▶ Exercise data:
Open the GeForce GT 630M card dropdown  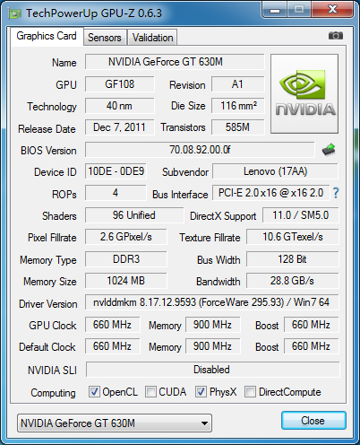pos(115,423)
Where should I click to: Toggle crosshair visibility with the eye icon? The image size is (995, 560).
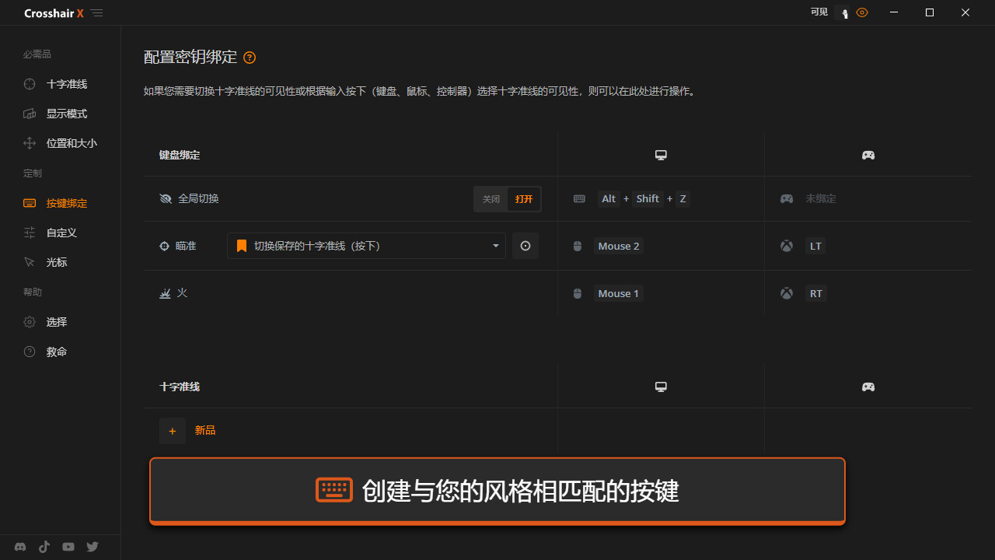click(861, 12)
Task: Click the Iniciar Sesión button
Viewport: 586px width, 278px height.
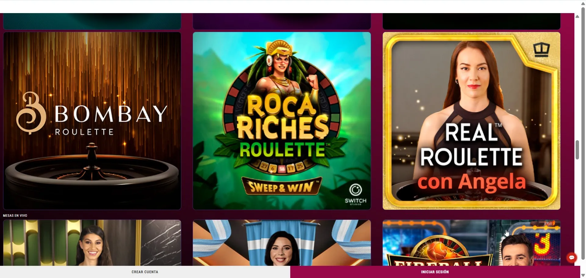Action: (x=435, y=272)
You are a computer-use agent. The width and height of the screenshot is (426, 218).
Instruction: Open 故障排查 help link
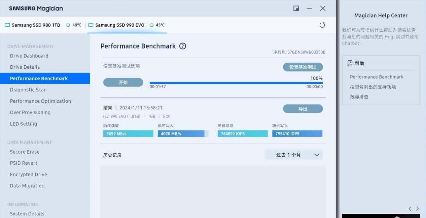[x=359, y=97]
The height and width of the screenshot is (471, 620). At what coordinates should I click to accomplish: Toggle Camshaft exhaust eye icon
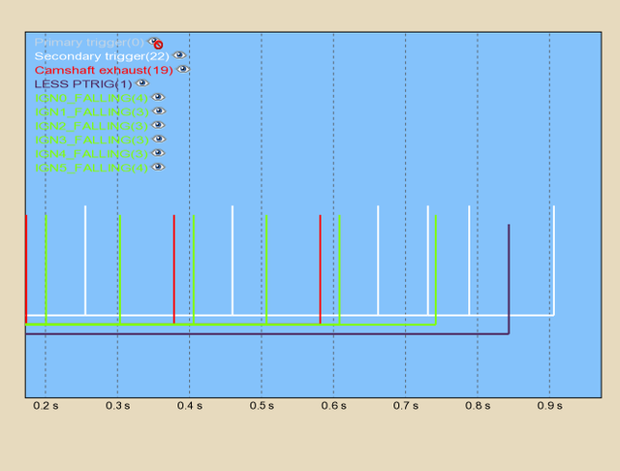182,70
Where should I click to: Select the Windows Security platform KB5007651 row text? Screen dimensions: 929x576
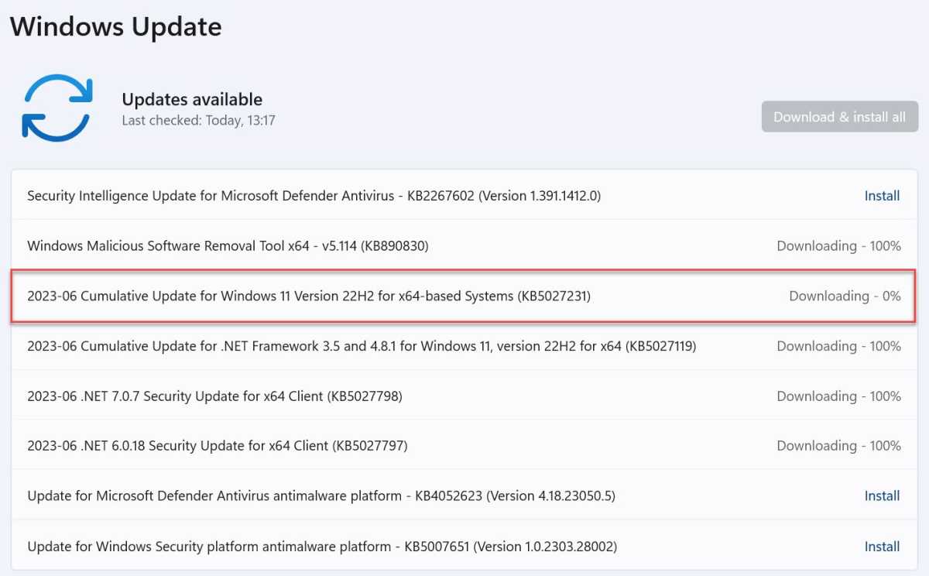pyautogui.click(x=322, y=547)
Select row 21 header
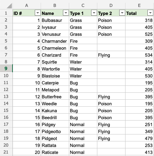Screen dimensions: 154x156 (x=6, y=152)
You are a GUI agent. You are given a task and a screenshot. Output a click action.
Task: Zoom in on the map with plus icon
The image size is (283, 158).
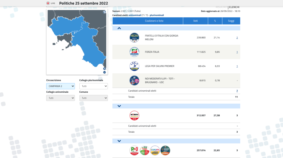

▶ What to do: Reproduce word for word the lines running from the line with "Task: Zoom in on the map with plus icon" through the end of the data, both included, and nothing else; leave out the pictures.

▶ Written solution:
Task: Zoom in on the map with plus icon
The image size is (283, 158).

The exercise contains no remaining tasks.